# What this task involves
Copy word for word, please, the lines of the entries below running from the one containing "Budget & performance reports (730, 1736)" to the one containing "按部首检索 (511, 88)", both ends included.

# Study material
------------------------
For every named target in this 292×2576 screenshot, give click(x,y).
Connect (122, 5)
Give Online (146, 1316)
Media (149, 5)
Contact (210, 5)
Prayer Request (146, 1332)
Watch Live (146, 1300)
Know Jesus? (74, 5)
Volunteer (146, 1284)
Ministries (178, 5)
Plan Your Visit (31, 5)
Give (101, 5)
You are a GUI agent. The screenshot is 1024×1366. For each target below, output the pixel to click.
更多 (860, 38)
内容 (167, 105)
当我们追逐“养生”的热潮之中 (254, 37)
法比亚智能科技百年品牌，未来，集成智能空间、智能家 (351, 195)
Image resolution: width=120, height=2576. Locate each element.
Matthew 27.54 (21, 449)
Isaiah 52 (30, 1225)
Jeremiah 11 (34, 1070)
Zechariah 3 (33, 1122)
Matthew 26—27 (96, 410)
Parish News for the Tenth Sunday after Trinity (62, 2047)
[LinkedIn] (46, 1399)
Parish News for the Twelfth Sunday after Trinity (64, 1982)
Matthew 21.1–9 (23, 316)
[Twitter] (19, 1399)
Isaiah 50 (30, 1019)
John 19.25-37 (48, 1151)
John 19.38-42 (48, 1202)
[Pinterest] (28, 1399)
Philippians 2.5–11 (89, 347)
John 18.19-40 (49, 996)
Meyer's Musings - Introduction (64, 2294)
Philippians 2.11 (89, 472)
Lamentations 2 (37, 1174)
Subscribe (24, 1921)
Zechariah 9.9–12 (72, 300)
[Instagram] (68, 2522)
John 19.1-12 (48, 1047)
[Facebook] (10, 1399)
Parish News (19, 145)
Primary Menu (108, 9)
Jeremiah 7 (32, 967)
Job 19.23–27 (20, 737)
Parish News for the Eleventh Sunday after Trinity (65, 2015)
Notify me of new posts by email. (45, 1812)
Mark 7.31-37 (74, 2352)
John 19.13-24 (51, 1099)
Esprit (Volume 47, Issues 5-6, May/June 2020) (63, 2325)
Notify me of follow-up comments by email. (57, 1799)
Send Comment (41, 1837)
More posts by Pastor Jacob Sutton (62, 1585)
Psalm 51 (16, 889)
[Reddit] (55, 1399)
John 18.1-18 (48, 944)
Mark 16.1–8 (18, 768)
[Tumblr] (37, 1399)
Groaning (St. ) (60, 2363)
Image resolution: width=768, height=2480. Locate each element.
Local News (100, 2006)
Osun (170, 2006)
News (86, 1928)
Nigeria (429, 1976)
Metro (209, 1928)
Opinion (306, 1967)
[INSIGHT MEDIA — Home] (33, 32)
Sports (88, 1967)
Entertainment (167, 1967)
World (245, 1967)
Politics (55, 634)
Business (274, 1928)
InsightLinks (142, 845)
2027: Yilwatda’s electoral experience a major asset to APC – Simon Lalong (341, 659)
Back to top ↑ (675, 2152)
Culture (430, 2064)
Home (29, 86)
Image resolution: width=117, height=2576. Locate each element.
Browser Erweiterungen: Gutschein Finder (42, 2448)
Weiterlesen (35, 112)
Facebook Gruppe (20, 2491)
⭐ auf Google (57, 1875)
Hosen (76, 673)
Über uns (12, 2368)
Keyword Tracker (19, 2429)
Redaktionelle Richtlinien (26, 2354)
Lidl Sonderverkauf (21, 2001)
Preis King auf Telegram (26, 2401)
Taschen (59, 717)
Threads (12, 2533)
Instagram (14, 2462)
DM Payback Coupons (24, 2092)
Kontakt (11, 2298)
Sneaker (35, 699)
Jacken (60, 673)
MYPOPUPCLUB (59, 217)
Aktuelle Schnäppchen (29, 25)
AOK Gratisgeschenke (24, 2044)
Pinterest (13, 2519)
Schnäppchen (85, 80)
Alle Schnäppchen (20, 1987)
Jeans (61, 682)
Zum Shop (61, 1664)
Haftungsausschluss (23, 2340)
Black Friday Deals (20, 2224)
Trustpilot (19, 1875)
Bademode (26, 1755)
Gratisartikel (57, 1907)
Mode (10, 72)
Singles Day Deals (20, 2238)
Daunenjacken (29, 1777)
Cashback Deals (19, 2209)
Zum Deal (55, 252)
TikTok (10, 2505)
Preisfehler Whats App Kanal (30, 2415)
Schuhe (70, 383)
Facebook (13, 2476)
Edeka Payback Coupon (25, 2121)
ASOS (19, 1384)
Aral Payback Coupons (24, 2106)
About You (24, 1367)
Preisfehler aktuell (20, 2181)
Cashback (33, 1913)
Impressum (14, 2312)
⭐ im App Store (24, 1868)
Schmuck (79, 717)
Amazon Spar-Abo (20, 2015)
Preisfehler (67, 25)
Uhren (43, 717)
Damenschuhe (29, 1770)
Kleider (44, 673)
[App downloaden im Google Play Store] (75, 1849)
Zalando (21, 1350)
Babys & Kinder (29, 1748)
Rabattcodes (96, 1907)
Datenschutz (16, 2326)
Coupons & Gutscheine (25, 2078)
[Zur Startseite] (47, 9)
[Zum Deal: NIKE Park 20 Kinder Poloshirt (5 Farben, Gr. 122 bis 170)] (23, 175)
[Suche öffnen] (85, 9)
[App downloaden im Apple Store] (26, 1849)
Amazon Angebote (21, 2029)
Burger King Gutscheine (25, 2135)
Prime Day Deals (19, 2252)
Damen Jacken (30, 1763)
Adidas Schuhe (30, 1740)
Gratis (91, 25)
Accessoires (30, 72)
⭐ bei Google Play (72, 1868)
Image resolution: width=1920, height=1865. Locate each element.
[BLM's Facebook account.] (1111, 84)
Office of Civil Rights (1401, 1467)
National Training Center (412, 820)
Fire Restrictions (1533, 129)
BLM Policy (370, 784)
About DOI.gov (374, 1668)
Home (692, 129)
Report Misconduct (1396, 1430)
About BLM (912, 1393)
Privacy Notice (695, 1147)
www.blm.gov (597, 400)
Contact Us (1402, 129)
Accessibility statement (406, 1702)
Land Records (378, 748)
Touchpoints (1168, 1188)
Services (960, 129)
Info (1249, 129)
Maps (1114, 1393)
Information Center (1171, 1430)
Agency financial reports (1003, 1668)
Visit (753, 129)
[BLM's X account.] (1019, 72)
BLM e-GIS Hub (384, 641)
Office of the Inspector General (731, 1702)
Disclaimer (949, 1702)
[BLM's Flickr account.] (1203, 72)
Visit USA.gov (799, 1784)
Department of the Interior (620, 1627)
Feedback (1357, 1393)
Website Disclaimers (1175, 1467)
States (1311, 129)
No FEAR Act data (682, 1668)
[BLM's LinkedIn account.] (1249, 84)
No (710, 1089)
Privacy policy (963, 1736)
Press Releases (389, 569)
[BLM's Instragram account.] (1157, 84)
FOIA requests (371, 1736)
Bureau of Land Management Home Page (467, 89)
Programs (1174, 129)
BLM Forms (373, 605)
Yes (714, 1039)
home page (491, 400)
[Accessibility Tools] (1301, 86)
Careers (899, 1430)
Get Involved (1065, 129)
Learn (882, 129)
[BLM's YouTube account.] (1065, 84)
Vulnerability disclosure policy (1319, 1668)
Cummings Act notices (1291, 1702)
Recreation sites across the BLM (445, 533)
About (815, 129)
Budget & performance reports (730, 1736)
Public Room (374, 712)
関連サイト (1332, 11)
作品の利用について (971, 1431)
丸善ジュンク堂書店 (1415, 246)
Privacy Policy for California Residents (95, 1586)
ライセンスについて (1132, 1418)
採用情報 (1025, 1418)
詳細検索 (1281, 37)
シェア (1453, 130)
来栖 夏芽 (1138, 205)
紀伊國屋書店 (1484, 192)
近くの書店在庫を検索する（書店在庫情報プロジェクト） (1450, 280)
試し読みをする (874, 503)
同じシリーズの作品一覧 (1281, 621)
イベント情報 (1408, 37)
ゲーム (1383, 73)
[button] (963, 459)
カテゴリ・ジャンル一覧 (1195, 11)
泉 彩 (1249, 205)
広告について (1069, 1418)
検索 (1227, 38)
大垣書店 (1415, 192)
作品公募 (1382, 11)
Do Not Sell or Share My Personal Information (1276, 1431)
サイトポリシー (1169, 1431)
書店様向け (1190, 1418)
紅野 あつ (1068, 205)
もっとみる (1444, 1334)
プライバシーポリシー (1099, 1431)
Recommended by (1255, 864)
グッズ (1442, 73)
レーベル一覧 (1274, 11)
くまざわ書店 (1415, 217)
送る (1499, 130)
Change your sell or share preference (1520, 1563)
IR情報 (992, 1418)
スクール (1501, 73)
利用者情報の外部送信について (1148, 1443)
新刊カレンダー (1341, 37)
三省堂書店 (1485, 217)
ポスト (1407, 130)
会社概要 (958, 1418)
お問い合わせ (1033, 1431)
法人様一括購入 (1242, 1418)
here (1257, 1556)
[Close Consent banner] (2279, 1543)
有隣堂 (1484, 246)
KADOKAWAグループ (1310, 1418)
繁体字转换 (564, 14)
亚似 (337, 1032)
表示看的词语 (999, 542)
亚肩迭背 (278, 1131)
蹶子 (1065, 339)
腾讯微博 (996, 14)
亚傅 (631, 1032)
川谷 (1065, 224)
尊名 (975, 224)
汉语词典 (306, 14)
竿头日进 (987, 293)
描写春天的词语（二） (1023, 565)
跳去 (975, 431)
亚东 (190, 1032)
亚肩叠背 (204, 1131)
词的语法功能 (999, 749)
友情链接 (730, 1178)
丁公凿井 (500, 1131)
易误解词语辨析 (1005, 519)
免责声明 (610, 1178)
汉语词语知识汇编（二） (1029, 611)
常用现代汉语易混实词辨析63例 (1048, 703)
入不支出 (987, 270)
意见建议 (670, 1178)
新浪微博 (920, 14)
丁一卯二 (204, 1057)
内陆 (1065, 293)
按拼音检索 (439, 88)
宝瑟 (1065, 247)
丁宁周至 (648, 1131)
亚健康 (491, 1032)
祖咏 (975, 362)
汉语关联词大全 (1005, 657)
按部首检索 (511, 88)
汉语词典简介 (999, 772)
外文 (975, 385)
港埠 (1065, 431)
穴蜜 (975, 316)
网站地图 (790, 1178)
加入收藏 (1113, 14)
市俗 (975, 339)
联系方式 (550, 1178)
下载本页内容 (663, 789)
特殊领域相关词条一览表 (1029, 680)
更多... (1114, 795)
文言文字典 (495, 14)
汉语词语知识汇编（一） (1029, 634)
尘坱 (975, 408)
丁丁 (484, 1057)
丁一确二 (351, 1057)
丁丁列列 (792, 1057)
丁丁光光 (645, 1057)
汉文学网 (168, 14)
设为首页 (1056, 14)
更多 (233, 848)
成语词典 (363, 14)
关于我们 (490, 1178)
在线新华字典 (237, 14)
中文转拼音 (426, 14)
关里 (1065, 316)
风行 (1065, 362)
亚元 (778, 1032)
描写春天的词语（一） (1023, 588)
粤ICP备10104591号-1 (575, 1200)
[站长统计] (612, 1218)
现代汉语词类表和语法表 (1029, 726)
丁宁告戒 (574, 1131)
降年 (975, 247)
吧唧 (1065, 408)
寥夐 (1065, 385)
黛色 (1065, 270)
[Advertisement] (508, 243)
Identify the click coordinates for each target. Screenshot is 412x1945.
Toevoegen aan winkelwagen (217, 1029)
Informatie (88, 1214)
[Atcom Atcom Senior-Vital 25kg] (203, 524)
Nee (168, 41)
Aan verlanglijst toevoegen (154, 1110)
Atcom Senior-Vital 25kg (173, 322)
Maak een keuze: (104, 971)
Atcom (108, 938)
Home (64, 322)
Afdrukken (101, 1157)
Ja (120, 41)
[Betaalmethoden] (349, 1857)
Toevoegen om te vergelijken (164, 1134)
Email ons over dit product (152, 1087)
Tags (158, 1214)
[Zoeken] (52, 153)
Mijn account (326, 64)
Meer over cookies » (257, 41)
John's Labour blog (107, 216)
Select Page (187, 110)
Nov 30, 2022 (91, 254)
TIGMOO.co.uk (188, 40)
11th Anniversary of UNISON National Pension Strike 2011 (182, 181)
------------------------
# Written solution
Budget & performance reports (730, 1736)
Public Room (374, 712)
関連サイト (1332, 11)
作品の利用について (971, 1431)
丸善ジュンク堂書店 (1415, 246)
Privacy Policy for California Residents (95, 1586)
ライセンスについて (1132, 1418)
採用情報 (1025, 1418)
詳細検索 (1281, 37)
シェア (1453, 130)
来栖 夏芽 (1138, 205)
紀伊國屋書店 (1484, 192)
近くの書店在庫を検索する（書店在庫情報プロジェクト） (1450, 280)
試し読みをする (874, 503)
同じシリーズの作品一覧 (1281, 621)
イベント情報 (1408, 37)
ゲーム (1383, 73)
[button] (963, 459)
カテゴリ・ジャンル一覧 (1195, 11)
泉 彩 (1249, 205)
広告について (1069, 1418)
検索 (1227, 38)
大垣書店 (1415, 192)
作品公募 (1382, 11)
Do Not Sell or Share My Personal Information (1276, 1431)
サイトポリシー (1169, 1431)
書店様向け (1190, 1418)
紅野 あつ (1068, 205)
もっとみる (1444, 1334)
プライバシーポリシー (1099, 1431)
Recommended by (1255, 864)
グッズ (1442, 73)
レーベル一覧 (1274, 11)
くまざわ書店 (1415, 217)
送る (1499, 130)
Change your sell or share preference (1520, 1563)
IR情報 (992, 1418)
スクール (1501, 73)
利用者情報の外部送信について (1148, 1443)
新刊カレンダー (1341, 37)
三省堂書店 (1485, 217)
ポスト (1407, 130)
会社概要 (958, 1418)
お問い合わせ (1033, 1431)
法人様一括購入 (1242, 1418)
here (1257, 1556)
[Close Consent banner] (2279, 1543)
有隣堂 (1484, 246)
KADOKAWAグループ (1310, 1418)
繁体字转换 (564, 14)
亚似 (337, 1032)
表示看的词语 (999, 542)
亚肩迭背 (278, 1131)
蹶子 (1065, 339)
腾讯微博 (996, 14)
亚傅 (631, 1032)
川谷 (1065, 224)
尊名 (975, 224)
汉语词典 (306, 14)
竿头日进 (987, 293)
描写春天的词语（二） (1023, 565)
跳去 (975, 431)
亚东 (190, 1032)
亚肩叠背 (204, 1131)
词的语法功能 (999, 749)
友情链接 (730, 1178)
丁公凿井 (500, 1131)
易误解词语辨析 (1005, 519)
免责声明 (610, 1178)
汉语词语知识汇编（二） (1029, 611)
常用现代汉语易混实词辨析63例 (1048, 703)
入不支出 (987, 270)
意见建议 (670, 1178)
新浪微博 (920, 14)
丁一卯二 (204, 1057)
内陆 (1065, 293)
按拼音检索 (439, 88)
宝瑟 (1065, 247)
丁宁周至 (648, 1131)
亚健康 (491, 1032)
祖咏 (975, 362)
汉语关联词大全 (1005, 657)
按部首检索 (511, 88)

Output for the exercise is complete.